Oxygen’s Important Role

 

Oxygen is crucial in all phases of the wound healing cascade of events. Cellular and biological processes depend on oxygen, especially during the repair process. These include cell proliferation, angiogenesis, collagen deposition, resistance to infection, and protein synthesis needed to restore tissue integrity and function.1 Tissue oxygenation can trigger healing responses as well. Oxygen keeps cells nourished, oxidizes food during cellular respiration, is involved in the production of cell energy, and is an overall essential element to wound healing.2 Hypoxia, a lower level of oxygen than normal, is caused when there’s an impaired delivery of oxygen or an impaired cellular oxygen uptake.2 In the human body, normal blood oxygen level is categorized in the 94 – 98% range, while levels below 90% are considered dangerous and require intervention.3

 

Negative Effects of Decreased Oxygen

 

Limiting oxygen to the cells could have negative consequences, such as impaired healing and respiratory issues. Consider chronic obstructive pulmonary disease (COPD), which compromises lung function due to damage to the airways that renders breathing difficult. As COPD and breathing difficulties advance, a lack of oxygen to vital organs could lead to hypoxia. Symptoms include shortness of breath, frequent respiratory infection, fatigue, lower-extremity swelling, and reduced muscle strength.

 

Another condition that restricts the flow of oxygen and can impact wound healing is obstructive sleep apnea (OSA), a serious disorder that causes breathing to stop repeatedly during sleep when the body should be receiving extra oxygen. If left untreated, OSA can lead to hypertension, development of diabetes, heart conditions, and strokes, among other maladies. The importance of recognizing diminished oxygen levels has led clinicians to utilizing the delivery of oxygen as a treatment. COPD patients, depending on severity, can be prescribed supplemental oxygen, while patients with OSA can be treated with positive airway pressure devices that prevent breathing interruption.

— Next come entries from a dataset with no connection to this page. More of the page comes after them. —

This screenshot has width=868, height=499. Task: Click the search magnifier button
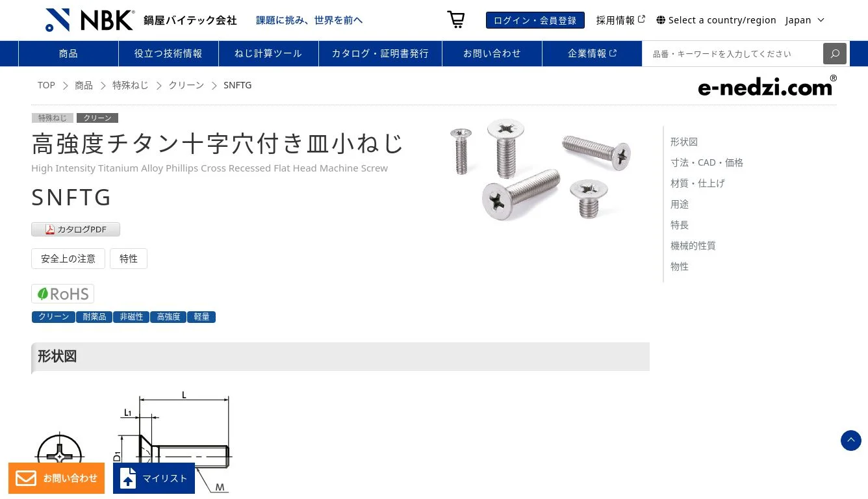pos(835,53)
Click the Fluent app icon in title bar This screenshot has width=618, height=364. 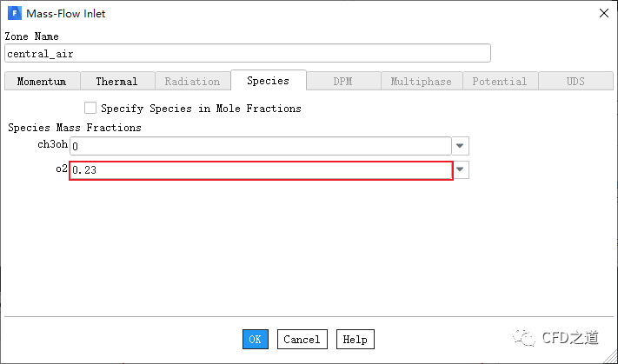pos(15,14)
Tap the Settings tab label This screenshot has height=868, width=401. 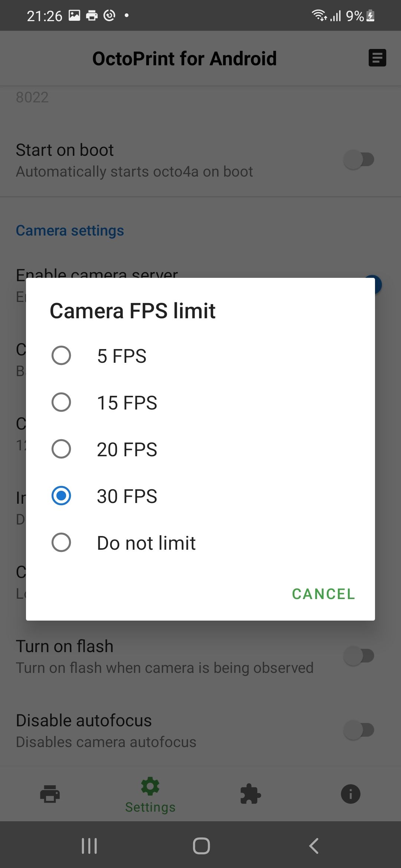point(150,807)
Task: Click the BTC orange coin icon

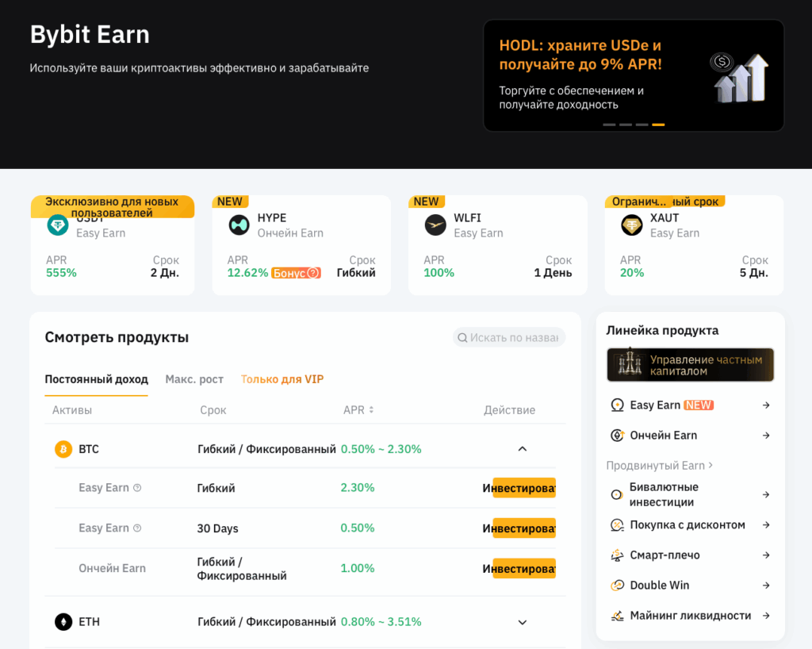Action: [x=63, y=449]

Another form of oxygen as a treatment is hyperbaric oxygen therapy (HBOT), the roots of which actually date back to the 1600s. In the late 1930s, the military began using hyperbaric chambers to treat deep-sea divers who experienced decompression sickness. In 1967, the Undersea Medical Society, now known as the Undersea and Hyperbaric Medical Society (UHMS), was founded and later reviewed available evidence supporting the use of HBOT for a number of conditions. A listing of approved indications for HBOT by the U.S. Food & Drug Administration includes4

Approved Indications for HBOT:

  • Air and gas bubbles in blood vessels
  • Anemia (severe anemia when blood transfusions cannot be used)
  • Burns (severe and large burns treated at a specialized burn center)
  • Carbon monoxide poisoning
  • Crush injury
  • Decompression sickness
  • Gas gangrene
  • Hearing loss (complete hearing loss that occurs suddenly and without any known cause)
  • Infection of the skin and bone (severe)
  • Radiation injury
  • Skin graft flap at risk of tissue death
  • Vision loss (when sudden and painless in one eye due to blockage of blood flow)
  • Wounds (non-healing, diabetic foot ulcers)

It is reported that there are more than 8 million chronic wounds that are more likely to be stuck in the inflammatory phase.5 The longer that it takes to manage these wounds effectively will increase likelihood of complications – time is tissue.

Options for Comprehensive Treatment

 

An arsenal of modalities is available that can impact cellular dysfunction in chronic wounds. These modalities could include electrical stimulation, high frequency ultrasound, low frequency contact and non-contact ultrasound, low level laser, shockwave therapy, pulse lavage, negative pressure wound therapy, diathermy, deep oscillation devices, and others that can be conducted in conjunction with sharp debridement, compression, and complete decongestive therapy (CDT). The goal with these modalities mainly includes the ability to ‘jump start’ chronic wounds into the progressive healing cascade and removing nonviable tissue to alter the wound environment.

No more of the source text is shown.